Apr 22, 2024
9:15am - 9:30am
Room 320, Level 3, Summit
Dmitri Kilin1,David Graupner1
North Dakota State University1
Dmitri Kilin1,David Graupner1
North Dakota State University1
An exploration of the on-the-fly non-adiabatic couplings (NAC) for nonradiative relaxation and recombination of excited states in 2D Dion Jackobson Lead-halide perovskites is accelerated by a machime learning approach to ab initio molecular dynamics. Molecular dynamics of nanostructures composed of heavy elements is performed with use of machine learned force-fields (MLFF), as implemented in Vienna Ab initio Simulation Package (VASP).

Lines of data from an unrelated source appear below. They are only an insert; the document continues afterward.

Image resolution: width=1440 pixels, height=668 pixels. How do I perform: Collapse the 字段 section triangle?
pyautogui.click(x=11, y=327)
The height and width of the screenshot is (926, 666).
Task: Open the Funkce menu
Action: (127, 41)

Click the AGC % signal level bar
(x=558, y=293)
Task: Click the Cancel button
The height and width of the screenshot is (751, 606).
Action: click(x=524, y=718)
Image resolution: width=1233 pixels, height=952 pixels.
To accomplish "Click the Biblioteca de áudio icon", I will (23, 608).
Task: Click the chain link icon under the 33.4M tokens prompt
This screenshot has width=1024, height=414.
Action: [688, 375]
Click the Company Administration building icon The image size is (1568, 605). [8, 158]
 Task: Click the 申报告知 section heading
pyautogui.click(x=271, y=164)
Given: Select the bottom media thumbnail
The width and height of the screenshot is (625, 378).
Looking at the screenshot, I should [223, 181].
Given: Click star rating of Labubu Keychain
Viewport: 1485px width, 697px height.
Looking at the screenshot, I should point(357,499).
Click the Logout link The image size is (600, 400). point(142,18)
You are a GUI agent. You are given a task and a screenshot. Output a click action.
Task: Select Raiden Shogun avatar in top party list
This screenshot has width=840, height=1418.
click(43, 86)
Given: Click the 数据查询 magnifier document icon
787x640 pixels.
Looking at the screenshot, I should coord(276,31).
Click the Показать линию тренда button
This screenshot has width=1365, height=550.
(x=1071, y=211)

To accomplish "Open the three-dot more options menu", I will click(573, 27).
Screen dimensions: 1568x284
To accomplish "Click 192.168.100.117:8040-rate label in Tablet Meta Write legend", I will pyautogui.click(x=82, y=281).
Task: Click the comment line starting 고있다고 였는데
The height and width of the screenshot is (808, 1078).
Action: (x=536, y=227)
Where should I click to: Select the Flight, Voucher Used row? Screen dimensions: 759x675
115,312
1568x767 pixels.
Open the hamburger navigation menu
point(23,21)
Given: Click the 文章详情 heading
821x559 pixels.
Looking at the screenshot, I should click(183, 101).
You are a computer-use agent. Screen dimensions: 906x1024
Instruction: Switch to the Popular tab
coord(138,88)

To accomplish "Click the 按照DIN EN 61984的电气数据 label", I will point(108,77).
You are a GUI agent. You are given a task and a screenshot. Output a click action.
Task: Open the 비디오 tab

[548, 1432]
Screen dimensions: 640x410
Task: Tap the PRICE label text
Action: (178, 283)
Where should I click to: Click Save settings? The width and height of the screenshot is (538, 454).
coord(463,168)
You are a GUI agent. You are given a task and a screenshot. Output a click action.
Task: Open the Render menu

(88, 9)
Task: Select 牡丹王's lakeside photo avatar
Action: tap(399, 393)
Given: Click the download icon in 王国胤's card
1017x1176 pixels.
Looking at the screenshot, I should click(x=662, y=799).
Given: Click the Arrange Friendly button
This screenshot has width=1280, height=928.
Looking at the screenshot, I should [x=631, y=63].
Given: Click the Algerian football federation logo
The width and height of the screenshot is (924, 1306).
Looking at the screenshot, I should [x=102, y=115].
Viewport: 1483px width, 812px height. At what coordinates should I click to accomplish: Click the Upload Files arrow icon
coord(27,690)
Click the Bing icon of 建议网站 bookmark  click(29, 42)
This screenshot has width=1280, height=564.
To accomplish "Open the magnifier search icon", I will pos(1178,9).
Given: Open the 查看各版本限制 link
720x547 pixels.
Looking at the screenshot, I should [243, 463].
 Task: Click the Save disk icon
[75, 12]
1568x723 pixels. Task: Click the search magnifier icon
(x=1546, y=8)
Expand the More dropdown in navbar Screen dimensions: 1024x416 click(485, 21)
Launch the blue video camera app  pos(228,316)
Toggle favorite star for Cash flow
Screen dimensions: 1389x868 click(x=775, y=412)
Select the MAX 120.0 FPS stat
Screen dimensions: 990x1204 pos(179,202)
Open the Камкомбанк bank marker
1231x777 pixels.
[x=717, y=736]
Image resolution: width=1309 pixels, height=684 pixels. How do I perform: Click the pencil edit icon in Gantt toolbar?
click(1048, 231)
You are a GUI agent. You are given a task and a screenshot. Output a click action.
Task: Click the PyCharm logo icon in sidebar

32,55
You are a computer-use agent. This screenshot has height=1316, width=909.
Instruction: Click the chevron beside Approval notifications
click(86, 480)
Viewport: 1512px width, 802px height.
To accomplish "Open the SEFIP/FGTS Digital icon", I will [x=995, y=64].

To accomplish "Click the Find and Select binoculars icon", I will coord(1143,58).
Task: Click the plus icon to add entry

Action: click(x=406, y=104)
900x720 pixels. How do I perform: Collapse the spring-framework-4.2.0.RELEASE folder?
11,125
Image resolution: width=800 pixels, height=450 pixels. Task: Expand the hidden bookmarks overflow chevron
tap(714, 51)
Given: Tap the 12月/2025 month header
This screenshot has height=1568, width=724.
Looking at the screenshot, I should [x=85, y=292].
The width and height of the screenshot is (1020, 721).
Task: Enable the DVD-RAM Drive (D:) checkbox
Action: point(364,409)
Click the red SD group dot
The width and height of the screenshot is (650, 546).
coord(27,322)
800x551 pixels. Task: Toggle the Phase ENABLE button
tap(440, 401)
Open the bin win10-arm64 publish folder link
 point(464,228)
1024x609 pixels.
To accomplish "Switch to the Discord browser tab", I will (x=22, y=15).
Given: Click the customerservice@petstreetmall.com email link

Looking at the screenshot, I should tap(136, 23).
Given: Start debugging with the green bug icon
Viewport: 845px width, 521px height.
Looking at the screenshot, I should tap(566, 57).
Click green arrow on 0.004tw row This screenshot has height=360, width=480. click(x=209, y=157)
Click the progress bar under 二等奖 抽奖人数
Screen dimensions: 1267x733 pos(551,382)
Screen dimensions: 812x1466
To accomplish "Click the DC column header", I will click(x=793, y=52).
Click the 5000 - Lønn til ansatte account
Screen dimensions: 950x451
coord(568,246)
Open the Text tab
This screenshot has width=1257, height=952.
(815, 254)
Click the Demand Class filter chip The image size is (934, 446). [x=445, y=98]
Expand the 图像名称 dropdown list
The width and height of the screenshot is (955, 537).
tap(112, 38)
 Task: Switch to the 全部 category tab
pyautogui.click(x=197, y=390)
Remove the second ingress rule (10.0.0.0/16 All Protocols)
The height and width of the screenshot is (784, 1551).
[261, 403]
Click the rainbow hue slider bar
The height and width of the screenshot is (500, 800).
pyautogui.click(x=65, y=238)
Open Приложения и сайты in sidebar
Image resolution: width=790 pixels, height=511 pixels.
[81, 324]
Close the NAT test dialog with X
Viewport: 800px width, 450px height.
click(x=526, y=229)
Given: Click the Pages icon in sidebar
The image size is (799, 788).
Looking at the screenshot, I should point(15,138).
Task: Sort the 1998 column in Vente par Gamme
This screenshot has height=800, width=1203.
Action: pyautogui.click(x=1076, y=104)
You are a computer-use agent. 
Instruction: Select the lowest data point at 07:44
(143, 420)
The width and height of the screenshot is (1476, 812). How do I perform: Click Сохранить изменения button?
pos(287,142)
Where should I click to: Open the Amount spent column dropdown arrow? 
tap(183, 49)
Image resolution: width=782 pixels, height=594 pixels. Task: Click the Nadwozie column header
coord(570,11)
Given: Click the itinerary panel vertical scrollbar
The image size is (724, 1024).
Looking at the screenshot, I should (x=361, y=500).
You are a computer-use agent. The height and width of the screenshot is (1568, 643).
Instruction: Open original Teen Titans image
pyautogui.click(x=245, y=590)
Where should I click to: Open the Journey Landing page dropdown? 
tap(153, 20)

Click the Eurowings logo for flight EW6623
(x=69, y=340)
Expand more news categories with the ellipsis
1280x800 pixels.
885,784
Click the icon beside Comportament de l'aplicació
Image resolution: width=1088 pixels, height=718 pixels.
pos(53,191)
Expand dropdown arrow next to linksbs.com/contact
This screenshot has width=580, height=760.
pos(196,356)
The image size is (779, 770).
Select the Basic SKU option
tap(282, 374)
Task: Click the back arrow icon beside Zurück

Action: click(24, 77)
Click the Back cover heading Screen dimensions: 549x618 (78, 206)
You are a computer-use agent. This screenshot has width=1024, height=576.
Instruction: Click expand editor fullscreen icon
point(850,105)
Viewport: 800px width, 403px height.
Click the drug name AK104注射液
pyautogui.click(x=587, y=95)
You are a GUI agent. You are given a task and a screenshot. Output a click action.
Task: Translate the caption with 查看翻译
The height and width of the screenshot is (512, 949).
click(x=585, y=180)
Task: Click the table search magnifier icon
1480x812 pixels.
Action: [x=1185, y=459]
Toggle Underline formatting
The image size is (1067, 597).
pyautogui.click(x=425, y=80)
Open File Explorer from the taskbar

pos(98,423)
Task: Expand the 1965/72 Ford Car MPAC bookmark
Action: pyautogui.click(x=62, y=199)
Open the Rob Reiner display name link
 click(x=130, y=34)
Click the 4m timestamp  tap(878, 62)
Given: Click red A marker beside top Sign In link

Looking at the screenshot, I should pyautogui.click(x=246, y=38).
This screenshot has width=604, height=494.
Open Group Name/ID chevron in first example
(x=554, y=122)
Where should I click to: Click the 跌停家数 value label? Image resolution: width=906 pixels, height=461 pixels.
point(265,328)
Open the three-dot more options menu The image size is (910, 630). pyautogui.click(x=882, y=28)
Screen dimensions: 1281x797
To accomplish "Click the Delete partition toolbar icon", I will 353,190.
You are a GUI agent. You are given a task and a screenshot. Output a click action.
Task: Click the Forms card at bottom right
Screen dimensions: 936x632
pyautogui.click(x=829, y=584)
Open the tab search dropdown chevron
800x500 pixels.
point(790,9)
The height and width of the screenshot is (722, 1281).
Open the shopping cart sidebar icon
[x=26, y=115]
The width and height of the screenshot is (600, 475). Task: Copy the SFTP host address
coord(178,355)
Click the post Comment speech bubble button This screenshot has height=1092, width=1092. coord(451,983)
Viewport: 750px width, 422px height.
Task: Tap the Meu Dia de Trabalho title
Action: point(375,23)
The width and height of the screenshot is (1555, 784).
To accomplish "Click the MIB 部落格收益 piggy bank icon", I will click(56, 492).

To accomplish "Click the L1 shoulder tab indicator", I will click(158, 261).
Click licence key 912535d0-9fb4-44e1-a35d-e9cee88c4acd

The force field parameterization is establised using on-the-fly learning, which continuously builds a force field using
ab initio MD data. At each step of MD it is determined whether to perform an
ab initio calculation or to use the force field and skip learning for that step using a Bayesian-learning algorithm. The total energy and forces are predicted based on the machine-learned force field at each time step of the MD simulation and if the Bayesian error estimate exceeds a threshold an
ab initio calculation is performed. Model training and evaluation were performed for a range of for a 2D Dion-Jaconson lead halide perovskite models of different thickness and composition. The MLFF-MD trajectories were evaluated against AIMD trajectories to asses level of discrepancy and error accumulation. To examine the practical effectiveness of this approach we have used the MLFF-based MD trajectories to compute NAC and excited-state dynamics. At each stage, results based on machine learning are comapred to traditional ab initio-based electronic dissipative dynamics. We find that MLFF-MD provides comparable results to
ab initio MDs when the MLFF is trained in a NpT ensemble.